WORK TO BE COMPLETED =
Where a line of the material contains the string "will", copy that line.
##########
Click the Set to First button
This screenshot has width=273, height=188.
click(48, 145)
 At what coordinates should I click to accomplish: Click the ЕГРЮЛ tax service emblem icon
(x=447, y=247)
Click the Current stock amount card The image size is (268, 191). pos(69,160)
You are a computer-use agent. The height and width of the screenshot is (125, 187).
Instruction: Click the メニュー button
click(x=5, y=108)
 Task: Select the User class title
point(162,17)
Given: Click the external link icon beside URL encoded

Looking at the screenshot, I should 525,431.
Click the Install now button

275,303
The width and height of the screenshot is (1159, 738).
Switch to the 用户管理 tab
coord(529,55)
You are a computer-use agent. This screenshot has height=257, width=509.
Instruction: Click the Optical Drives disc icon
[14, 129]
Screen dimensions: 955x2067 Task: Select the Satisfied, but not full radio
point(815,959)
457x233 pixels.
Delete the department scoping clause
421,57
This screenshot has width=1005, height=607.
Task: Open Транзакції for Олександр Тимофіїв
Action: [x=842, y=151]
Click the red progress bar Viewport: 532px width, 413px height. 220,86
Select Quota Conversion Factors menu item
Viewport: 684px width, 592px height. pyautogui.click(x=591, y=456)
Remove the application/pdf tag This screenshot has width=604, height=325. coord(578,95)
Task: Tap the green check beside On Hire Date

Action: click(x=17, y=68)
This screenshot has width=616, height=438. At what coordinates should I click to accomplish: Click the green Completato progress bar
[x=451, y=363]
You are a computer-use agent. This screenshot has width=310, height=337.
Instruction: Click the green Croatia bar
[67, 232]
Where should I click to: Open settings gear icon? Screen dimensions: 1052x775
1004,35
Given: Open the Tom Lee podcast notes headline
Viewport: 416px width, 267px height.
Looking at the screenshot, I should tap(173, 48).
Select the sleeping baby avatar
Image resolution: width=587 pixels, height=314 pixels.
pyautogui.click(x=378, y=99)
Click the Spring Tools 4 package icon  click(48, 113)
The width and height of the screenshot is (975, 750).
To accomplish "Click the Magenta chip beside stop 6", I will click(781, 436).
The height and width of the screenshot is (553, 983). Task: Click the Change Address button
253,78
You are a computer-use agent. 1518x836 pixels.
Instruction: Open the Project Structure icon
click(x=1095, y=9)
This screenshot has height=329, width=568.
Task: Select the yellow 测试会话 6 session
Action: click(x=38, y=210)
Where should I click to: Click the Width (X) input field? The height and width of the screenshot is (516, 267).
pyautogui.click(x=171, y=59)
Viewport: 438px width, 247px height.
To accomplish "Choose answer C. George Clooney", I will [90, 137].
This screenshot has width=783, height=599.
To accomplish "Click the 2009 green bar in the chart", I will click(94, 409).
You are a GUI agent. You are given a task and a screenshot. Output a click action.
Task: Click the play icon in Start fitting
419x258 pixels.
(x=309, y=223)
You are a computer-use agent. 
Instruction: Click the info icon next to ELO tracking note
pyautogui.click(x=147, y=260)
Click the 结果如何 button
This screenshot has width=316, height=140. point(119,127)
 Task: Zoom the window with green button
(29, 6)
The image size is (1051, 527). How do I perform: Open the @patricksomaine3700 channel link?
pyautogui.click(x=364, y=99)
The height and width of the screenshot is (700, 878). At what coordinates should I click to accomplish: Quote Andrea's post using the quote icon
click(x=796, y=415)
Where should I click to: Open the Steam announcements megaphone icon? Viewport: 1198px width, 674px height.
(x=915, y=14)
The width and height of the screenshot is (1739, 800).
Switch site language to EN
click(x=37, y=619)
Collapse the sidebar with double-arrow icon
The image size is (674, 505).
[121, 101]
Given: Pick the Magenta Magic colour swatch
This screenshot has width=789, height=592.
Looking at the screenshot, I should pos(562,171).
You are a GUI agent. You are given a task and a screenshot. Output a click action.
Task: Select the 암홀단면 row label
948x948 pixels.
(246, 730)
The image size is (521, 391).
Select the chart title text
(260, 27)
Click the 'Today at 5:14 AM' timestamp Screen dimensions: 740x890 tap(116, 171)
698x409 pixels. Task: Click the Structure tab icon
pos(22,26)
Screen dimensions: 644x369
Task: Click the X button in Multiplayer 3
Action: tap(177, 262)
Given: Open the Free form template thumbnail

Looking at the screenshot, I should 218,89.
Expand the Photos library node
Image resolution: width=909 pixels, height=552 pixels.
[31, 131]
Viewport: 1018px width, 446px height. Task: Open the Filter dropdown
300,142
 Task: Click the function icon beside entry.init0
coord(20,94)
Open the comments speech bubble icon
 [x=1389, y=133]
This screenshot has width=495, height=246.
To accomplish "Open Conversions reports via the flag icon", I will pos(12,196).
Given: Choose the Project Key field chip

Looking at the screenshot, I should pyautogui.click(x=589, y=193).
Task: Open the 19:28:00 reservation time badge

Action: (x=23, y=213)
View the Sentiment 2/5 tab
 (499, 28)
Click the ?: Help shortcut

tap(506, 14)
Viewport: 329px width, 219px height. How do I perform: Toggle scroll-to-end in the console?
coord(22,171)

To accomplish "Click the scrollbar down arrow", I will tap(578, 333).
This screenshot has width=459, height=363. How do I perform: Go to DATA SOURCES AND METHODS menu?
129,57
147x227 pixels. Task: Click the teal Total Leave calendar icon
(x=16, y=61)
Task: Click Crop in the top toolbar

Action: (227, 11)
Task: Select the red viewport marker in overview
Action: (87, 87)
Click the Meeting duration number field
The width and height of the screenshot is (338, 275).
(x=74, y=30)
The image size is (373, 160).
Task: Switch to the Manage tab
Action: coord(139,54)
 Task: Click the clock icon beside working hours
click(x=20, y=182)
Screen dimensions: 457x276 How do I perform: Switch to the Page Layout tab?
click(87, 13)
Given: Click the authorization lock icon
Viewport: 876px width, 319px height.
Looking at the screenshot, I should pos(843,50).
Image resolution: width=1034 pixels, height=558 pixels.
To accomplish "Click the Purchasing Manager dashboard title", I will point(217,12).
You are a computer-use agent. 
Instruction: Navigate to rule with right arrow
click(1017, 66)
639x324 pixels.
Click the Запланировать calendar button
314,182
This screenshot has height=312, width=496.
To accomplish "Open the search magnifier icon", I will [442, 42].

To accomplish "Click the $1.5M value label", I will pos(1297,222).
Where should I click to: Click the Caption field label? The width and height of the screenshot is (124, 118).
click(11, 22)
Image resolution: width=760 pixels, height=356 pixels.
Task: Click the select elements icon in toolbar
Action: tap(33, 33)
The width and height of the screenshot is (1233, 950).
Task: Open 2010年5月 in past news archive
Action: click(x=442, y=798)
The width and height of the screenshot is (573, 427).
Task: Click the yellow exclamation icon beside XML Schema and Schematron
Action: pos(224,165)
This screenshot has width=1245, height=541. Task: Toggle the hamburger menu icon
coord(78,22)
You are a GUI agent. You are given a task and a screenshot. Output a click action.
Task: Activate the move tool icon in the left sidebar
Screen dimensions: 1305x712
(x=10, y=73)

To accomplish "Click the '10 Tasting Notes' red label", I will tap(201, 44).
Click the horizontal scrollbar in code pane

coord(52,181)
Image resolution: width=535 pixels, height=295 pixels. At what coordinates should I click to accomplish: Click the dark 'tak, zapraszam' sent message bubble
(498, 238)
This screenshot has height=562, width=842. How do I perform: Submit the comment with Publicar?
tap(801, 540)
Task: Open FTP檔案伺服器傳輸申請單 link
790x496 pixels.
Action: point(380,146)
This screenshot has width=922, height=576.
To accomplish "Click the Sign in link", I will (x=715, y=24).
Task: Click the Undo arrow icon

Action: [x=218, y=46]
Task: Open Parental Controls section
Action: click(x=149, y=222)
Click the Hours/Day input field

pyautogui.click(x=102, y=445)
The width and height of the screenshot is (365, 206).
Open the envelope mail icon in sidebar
##########
RESPONSE TO THE TASK =
To accomplish "Click the Magenta chip beside stop 6", I will click(781, 436).
To accomplish "Choose answer C. George Clooney", I will [90, 137].
To accomplish "Click the 2009 green bar in the chart", I will click(94, 409).
To accomplish "Open Conversions reports via the flag icon", I will pos(12,196).
To accomplish "Click the scrollbar down arrow", I will tap(578, 333).
To accomplish "Click the Purchasing Manager dashboard title", I will point(217,12).
To accomplish "Open the search magnifier icon", I will [442, 42].
To accomplish "Click the $1.5M value label", I will pos(1297,222).
To accomplish "Click the '10 Tasting Notes' red label", I will tap(201, 44).
To accomplish "Click the Sign in link", I will (x=715, y=24).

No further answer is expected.